A pontada estranha encaminhou-a para o hospital. Era de tal forma forte que nem mantinha direita. Curvava-se sobre si própria.

Disseram-lhe antes de partir para aquela viagem rápida de carro, que a vida que carregava podia ter terminado.

Estranhamente, sentiu-se quase aliviada. Tinha parado o dança-balança da escolha. Qual seria a melhor? A mais acertada? Parecia que a natureza se havia encarregue de a fazer sem pedir permissão a ninguém.

"Estou grávida. Dói-me aqui e se fizer pressão piora."

Foi prontamente atendida e ainda houve tempo para gracejos com o médico que já a conhecia de outras andanças.

"Ah, agora quer uma menina?"

"Não, não. É indiferente. Só não quero é que sejam gémeos. Não gosto e tenho o meu filho muito pequenino para ter gémeos."

Depois de conversarem sobre quais os rumos possíveis a tomar daí para a frente, ela deitou-se na marquesa e rapidamente no monitor, estavam visíveis aqueles que vieram mudar-lhe a vida e os planos.

Quis o destino dar-lhe uma lição. Daquelas que nunca mais se esquecem.

Depois de chamada grande parte da equipa médica daquela noite, confirmou-se o que menos queria.

Não estava grávida de um bebé. Estava de dois. Gémeos. Haviam-se aninhado dois filhos no ventre.

O filho mais velho não ia ter um irmão, ia ter dois.

Dois irmãos! Num espaço rápido, em jeito de furacão, passou a ter três filhos.

Ela riu, chorou, soluçou.

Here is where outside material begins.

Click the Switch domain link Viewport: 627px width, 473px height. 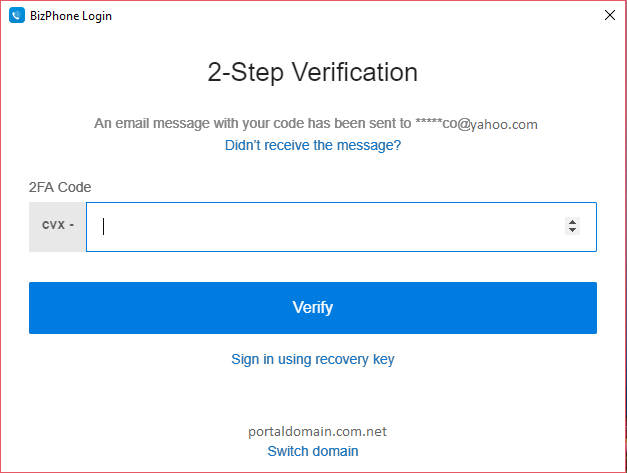(313, 451)
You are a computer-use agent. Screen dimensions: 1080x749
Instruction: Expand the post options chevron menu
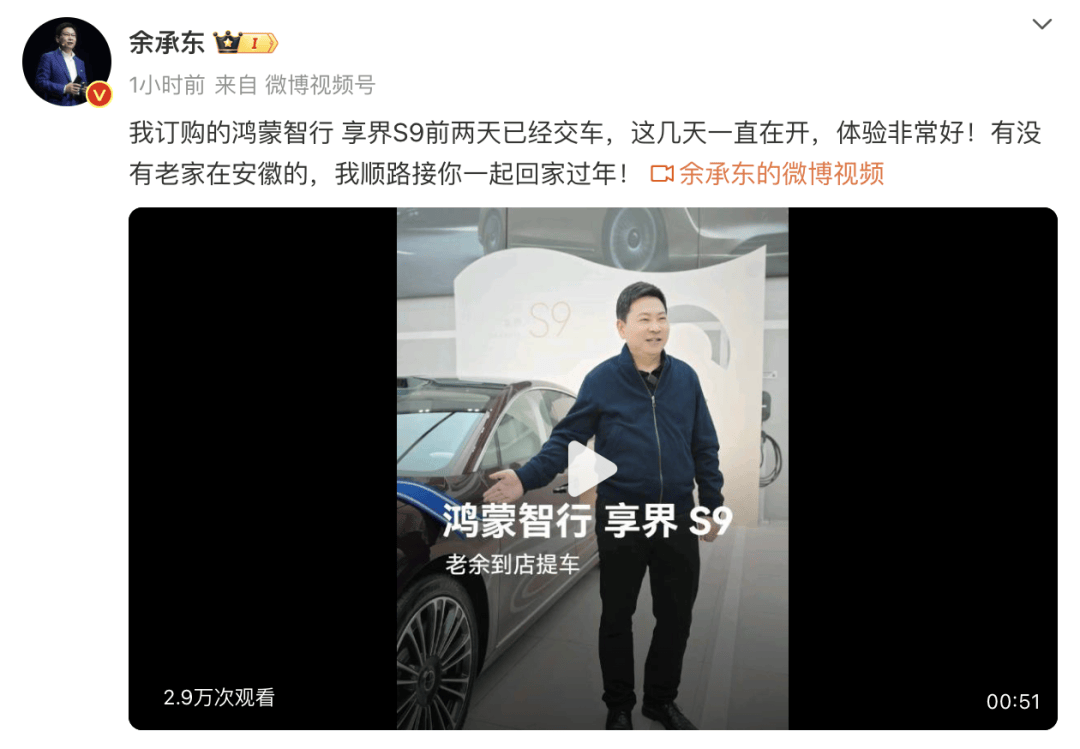point(1041,25)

Valeu-lhe o médico que a atendeu pela paciência que teve.

Tanto turbilhão que ainda hoje não consegue descrever. Sentia-se agridoce.

Não tinha ainda tomado a decisão que lhe colhia o sono.

De seguida, é dada outra notícia. Eram gémeos, mas no dia seguinte podiam não o ser mais.

A diferença de tamanhos era tremenda.

O sentimento de possível perda de um dos filhos, mesmo sendo só uma bolinha, trouxe-lhe a decisão.

Era para continuar. Continuou para sempre.

Chamou-lhes ervilhinho e rebentinho de soja.

Viveu no limbo até ter a confirmação que tudo estava bem com os filhos do ventre. A diferença de tamanhos sempre esteve presente.

Foram também chamados de Benjamim e Violeta. Irmãos de Henrique.

Filhos de seus pais Tiago e Sofia.

Há três anos que se confirmou o início daqueles a quem a mãe chama de ficha tripla e tríade.

E se lhe fosse dado o condão de voltar atrás repetiria tudo... Talvez chorasse mais. Mais lágrimas felizes.